╭──
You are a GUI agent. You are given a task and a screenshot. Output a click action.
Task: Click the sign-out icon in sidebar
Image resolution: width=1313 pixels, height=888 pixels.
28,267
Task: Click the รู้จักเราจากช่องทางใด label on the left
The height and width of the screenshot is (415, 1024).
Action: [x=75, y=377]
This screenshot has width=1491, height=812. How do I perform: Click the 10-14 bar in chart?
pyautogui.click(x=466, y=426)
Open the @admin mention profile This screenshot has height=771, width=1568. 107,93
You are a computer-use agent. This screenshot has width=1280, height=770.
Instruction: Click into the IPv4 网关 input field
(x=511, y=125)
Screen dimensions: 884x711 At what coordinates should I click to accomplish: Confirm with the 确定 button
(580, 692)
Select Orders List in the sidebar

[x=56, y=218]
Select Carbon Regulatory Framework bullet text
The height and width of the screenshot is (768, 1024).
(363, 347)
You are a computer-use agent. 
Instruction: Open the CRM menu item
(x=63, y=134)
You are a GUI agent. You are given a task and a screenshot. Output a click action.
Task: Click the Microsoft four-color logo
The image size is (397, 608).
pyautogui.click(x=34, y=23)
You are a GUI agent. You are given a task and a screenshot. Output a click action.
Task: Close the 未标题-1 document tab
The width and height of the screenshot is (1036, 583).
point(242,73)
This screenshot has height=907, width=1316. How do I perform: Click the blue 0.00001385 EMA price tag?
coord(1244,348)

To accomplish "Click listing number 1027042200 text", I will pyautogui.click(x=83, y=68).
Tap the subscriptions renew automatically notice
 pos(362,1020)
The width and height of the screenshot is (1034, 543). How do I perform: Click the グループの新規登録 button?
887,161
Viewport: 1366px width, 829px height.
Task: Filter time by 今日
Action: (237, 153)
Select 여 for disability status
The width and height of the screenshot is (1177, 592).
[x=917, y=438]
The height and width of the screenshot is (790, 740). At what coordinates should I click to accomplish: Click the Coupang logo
╰──
## EXERCISE DETAILS:
Give back each record exactly, from the first line through the last.

## SOLUTION TO THIS PROBLEM:
You are a GUI agent. You are given a task and a screenshot. Output a click action.
Task: Click the sign-out icon in sidebar
Image resolution: width=1313 pixels, height=888 pixels.
28,267
Task: Click the รู้จักเราจากช่องทางใด label on the left
The height and width of the screenshot is (415, 1024).
Action: [x=75, y=377]
This screenshot has width=1491, height=812. How do I perform: Click the 10-14 bar in chart?
pyautogui.click(x=466, y=426)
Open the @admin mention profile This screenshot has height=771, width=1568. 107,93
You are a computer-use agent. This screenshot has width=1280, height=770.
Instruction: Click into the IPv4 网关 input field
(x=511, y=125)
Screen dimensions: 884x711 At what coordinates should I click to accomplish: Confirm with the 确定 button
(580, 692)
Select Orders List in the sidebar

[x=56, y=218]
Select Carbon Regulatory Framework bullet text
The height and width of the screenshot is (768, 1024).
(363, 347)
You are a computer-use agent. 
Instruction: Open the CRM menu item
(x=63, y=134)
You are a GUI agent. You are given a task and a screenshot. Output a click action.
Task: Click the Microsoft four-color logo
The image size is (397, 608).
pyautogui.click(x=34, y=23)
You are a GUI agent. You are given a task and a screenshot. Output a click action.
Task: Close the 未标题-1 document tab
The width and height of the screenshot is (1036, 583).
point(242,73)
This screenshot has height=907, width=1316. How do I perform: Click the blue 0.00001385 EMA price tag?
coord(1244,348)

To accomplish "Click listing number 1027042200 text", I will pyautogui.click(x=83, y=68).
Tap the subscriptions renew automatically notice
 pos(362,1020)
The width and height of the screenshot is (1034, 543). How do I perform: Click the グループの新規登録 button?
887,161
Viewport: 1366px width, 829px height.
Task: Filter time by 今日
Action: (237, 153)
Select 여 for disability status
The width and height of the screenshot is (1177, 592).
[x=917, y=438]
The height and width of the screenshot is (790, 740). At what coordinates should I click to accomplish: Click the Coupang logo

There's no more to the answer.